## EXERCISE TASK
Format the stretch of records from the start through the line containing "click(x=122, y=10)" as a numbered list, with blank lines left out. Keep the pictures out of the answer.

Target pointing data
--------------------------------------------------

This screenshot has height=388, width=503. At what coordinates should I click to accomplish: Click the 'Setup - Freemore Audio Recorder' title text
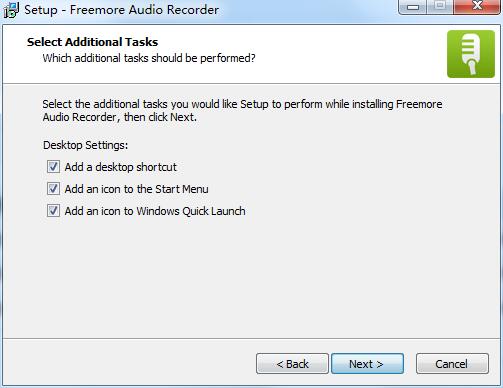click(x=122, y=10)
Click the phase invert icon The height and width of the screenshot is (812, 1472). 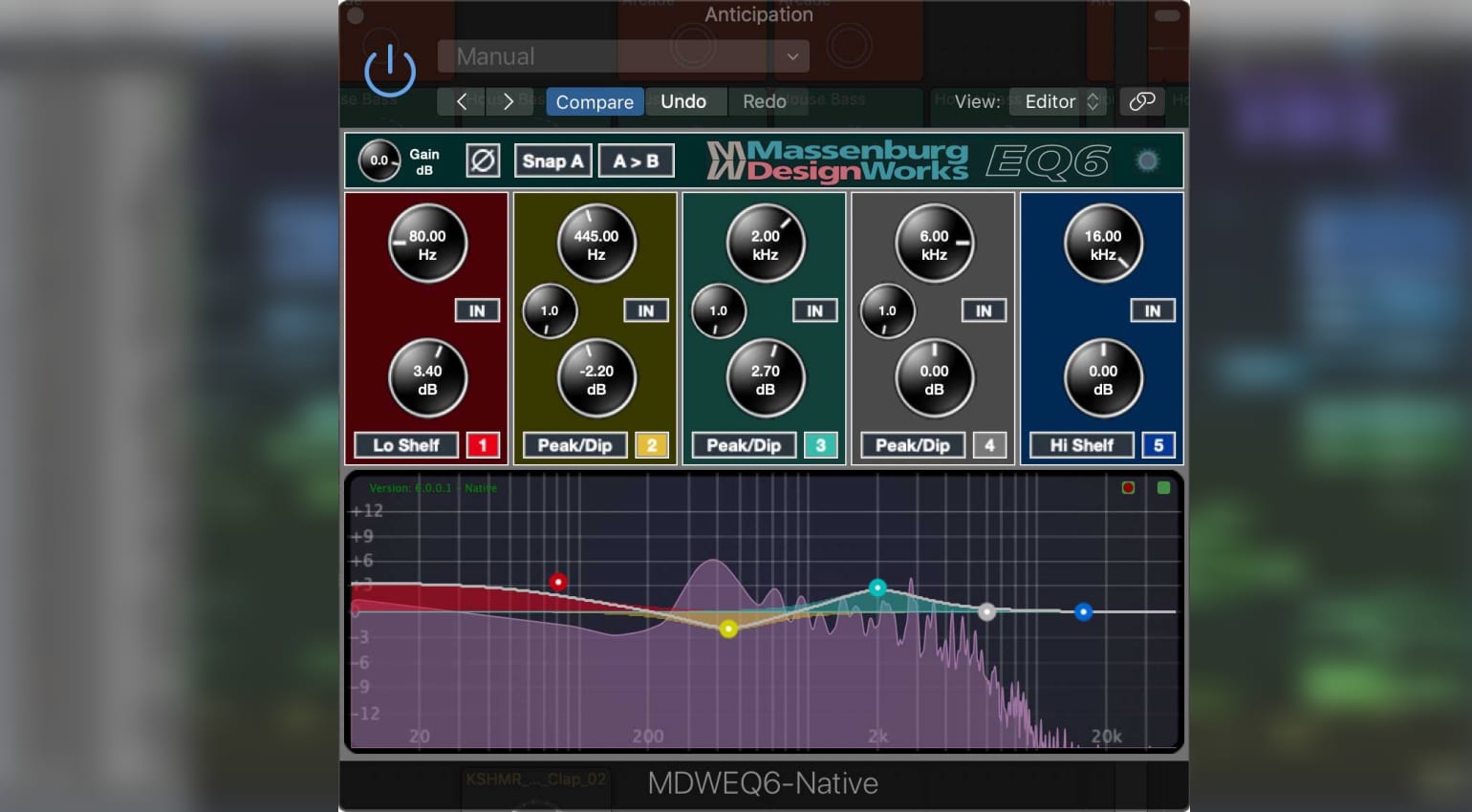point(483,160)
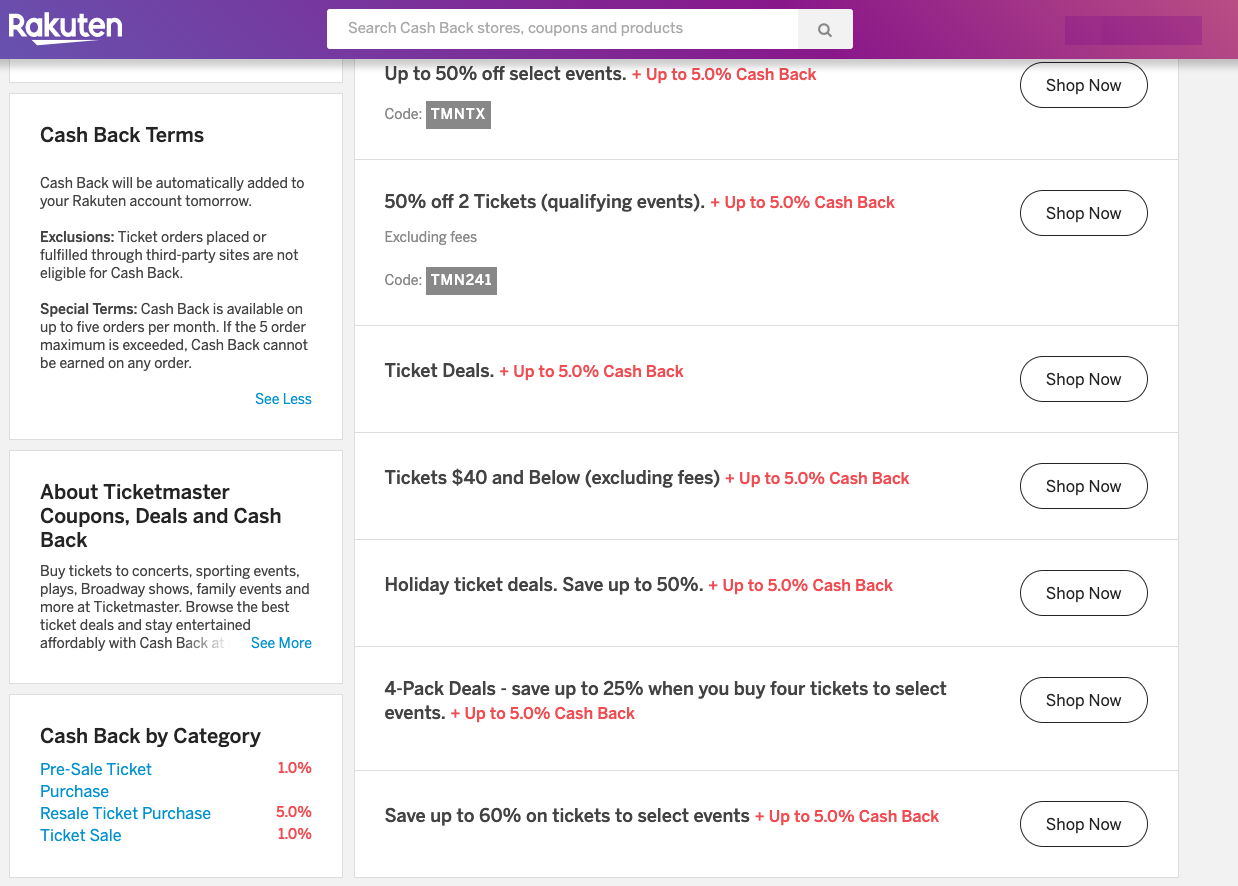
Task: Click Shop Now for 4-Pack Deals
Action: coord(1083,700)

--------------------------------------------------

## RESULT OF THE EXERCISE
1. This screenshot has height=388, width=503. At what coordinates should I click to accomplish: Click the 'Setup - Freemore Audio Recorder' title text
2. click(x=122, y=10)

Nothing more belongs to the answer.